:: TEXTE ÉTUDIÉ ::
============================================================
La marge du temps, un blog culturel et littéraire
Allessandra Sanguinetti, Guille-et-Belinda_Le-collier_1999
Exposition,  Photographie

Guille et Belinda sous l’œil d’Alessandra Sanguinetti

La Fondation Henri Cartier-Bresson, 79 rue des Archives, Paris IIIe, organise l’exposition « Alessandra Sanguinetti. Les aventures de Guille et Belinda », du 30 janvier au 19 mai 2024, ensemble de cinquante-deux photos grand format. Pendant vingt-cinq ans, la photographe argentine, membre de l’agence Magnum Photos, née en 1968, a suivi le parcours physique et psychologique de deux cousines.

 

De 1998 à 2023, Alessandra Sanguinetti a suivi deux fillettes, puis adolescentes, puis femmes en documentant leur vie à la fois réelle et imaginaire. La photographe explique les répercussions qu’eut la rencontre avec elles : « Si vous aviez emprunté les chemins de terre dans ce vaste panorama et que vous étiez passé à côté d’elles en train de jouer dehors, vous n’auriez distingué que deux petits points à l’horizon mais pour moi, ces deux gamines étaient exceptionnelles, et elles le sont encore aujourd’hui. »

Campagne de Buenos Aires

Guillermina Aranciaga et Belinda Stutz vivent dans la campagne de la province de Buenos Aires où les animaux de la ferme font partie intégrante du quotidien des habitants, même les poules et les chiens entrent à l’intérieur de la maison. Sur les clichés, en 1999, les deux fillettes sont au milieu de la pampa : un porc, un bouc, un poulet sont en arrière-plan, comme pour signifier que l’être humain ne peut être lui-même qu’au contact de la nature.

Vivant dans une ambiance familiale paisible et poétique, les deux filles sont physiquement différentes. Guille, de corpulence forte, à dix ans est déjà une adolescente avec des formes, tandis que Belinda est mince et semble encore une enfant. Mais toutes les deux sont dans leur monde imaginaire, toujours prêtes à proposer à Alessandra (et vice-versa) des « fictions », des « scénarios », comme dériver sur la rivière telles des Ondines, ou jouer la Vierge à l’enfant sous les yeux protecteurs d’un ange (« La Madone », 2001). Certaines scènes sont des tableaux mimant les étapes de la vie adulte : le couple (Belinda est torse nu et porte une moustache), le mariage, la femme enceinte (avec un ballon sous la robe), les obsèques.
============================================================
:: DONNÉES DE L'EXERCICE ::
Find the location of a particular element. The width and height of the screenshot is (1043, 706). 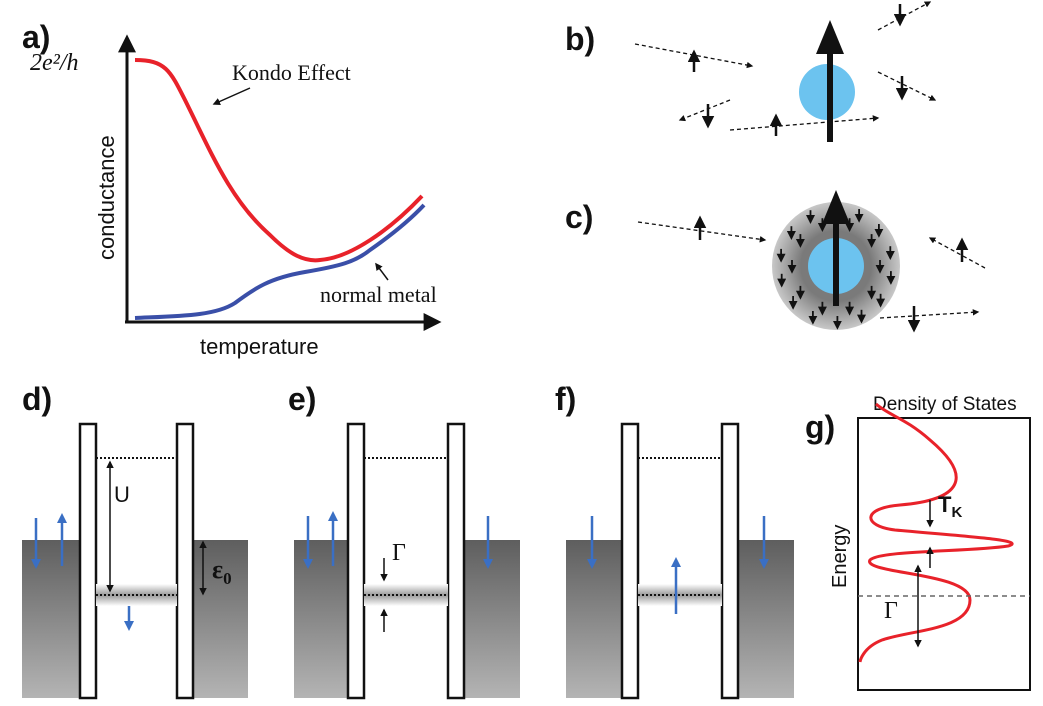

dos-curve is located at coordinates (936, 532).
============================================================
Prolongez le texte sur l'exposition consacrée à Guille et Belinda en reprenant juste après sa dernière phrase.

Un été éternel

Pendant l’enfance, les deux cousines paraissent être continuellement en vacances, ce qui donne « l’illusion d’un été éternel », pour reprendre le titre d’un des ouvrages d’Alessandra Sanguinetti ; les filles sont souvent en maillot de bain, au bord de la rivière, ou en robe légère comme si la vie était impérissable. En grandissant, elles perdent leur monde imaginaire pour passer dans la vie réelle où, cette fois, elles vivent ce qu’elles mimaient. Belinda, la première, a un fiancé (« Première fois », 2005), se marie, est enceinte (« Neuf mois », 2007). Deux ans plus tard, Guille, qui avait peur de l’amour par crainte de l’abandon, donne aussi naissance à un enfant (« Oriana, premier jour », 2009).

Pour accompagner l’exposition, est paru en février 2024 l’ouvrage Over Time. Au fil du temps : conversations sur les documents et les rêves dans lequel Alessandra Sanguinetti s’entretient avec Guille et Belinda. En faisant d’elles ses modèles préférés sur une longue période, la photographe a créé une complicité entre les deux cousines et elle-même, relation qui ressemble à des liens familiaux. Guillermina lui confie : « Grâce à toi, nous sommes devenues des sœurs, pour ainsi dire, parce que tu as resserré les liens entre nous. » Ce qui est remarquable, c’est qu’avec le temps, les deux cousines et la photographe ont conservé leur connivence, toujours prêtes à reprendre le projet. Si pour Alessandra, la photographie est à la fois d’ordre esthétique et existentiel, pour Guille et Belinda ces photos sont un témoignage de leur vie rêvée et réelle.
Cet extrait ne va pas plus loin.